Exercise details
A complete, exact copy of the records is needed here.

---------- Material to process ----------

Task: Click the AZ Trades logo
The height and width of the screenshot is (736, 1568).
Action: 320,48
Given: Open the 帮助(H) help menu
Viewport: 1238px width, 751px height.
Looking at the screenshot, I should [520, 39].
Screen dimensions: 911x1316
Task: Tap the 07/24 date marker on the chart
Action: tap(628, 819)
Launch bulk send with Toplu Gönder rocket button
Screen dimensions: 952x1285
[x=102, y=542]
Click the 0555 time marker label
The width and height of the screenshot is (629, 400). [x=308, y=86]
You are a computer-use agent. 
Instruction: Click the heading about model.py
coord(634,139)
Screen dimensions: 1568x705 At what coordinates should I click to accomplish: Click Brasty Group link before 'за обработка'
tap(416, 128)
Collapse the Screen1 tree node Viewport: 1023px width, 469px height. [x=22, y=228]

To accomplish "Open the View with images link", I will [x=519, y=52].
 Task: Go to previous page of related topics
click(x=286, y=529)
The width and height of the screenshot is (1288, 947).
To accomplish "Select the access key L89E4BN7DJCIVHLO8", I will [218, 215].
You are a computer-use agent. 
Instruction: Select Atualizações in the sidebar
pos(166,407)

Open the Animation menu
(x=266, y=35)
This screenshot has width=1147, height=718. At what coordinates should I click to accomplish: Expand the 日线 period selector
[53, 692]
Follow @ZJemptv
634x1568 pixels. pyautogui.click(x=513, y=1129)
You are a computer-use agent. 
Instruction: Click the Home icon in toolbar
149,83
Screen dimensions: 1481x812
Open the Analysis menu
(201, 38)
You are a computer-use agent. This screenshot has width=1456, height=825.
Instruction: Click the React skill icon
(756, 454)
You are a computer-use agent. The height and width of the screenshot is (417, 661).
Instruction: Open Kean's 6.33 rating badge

----------

Output for this exercise
Task: Click the AZ Trades logo
The height and width of the screenshot is (736, 1568).
Action: 320,48
Given: Open the 帮助(H) help menu
Viewport: 1238px width, 751px height.
Looking at the screenshot, I should [520, 39].
Screen dimensions: 911x1316
Task: Tap the 07/24 date marker on the chart
Action: tap(628, 819)
Launch bulk send with Toplu Gönder rocket button
Screen dimensions: 952x1285
[x=102, y=542]
Click the 0555 time marker label
The width and height of the screenshot is (629, 400). [x=308, y=86]
You are a computer-use agent. 
Instruction: Click the heading about model.py
coord(634,139)
Screen dimensions: 1568x705 At what coordinates should I click to accomplish: Click Brasty Group link before 'за обработка'
tap(416, 128)
Collapse the Screen1 tree node Viewport: 1023px width, 469px height. [x=22, y=228]

To accomplish "Open the View with images link", I will [x=519, y=52].
 Task: Go to previous page of related topics
click(x=286, y=529)
The width and height of the screenshot is (1288, 947).
To accomplish "Select the access key L89E4BN7DJCIVHLO8", I will [218, 215].
You are a computer-use agent. 
Instruction: Select Atualizações in the sidebar
pos(166,407)

Open the Animation menu
(x=266, y=35)
This screenshot has width=1147, height=718. At what coordinates should I click to accomplish: Expand the 日线 period selector
[53, 692]
Follow @ZJemptv
634x1568 pixels. pyautogui.click(x=513, y=1129)
You are a computer-use agent. 
Instruction: Click the Home icon in toolbar
149,83
Screen dimensions: 1481x812
Open the Analysis menu
(201, 38)
You are a computer-use agent. This screenshot has width=1456, height=825.
Instruction: Click the React skill icon
(756, 454)
You are a computer-use agent. The height and width of the screenshot is (417, 661).
Instruction: Open Kean's 6.33 rating badge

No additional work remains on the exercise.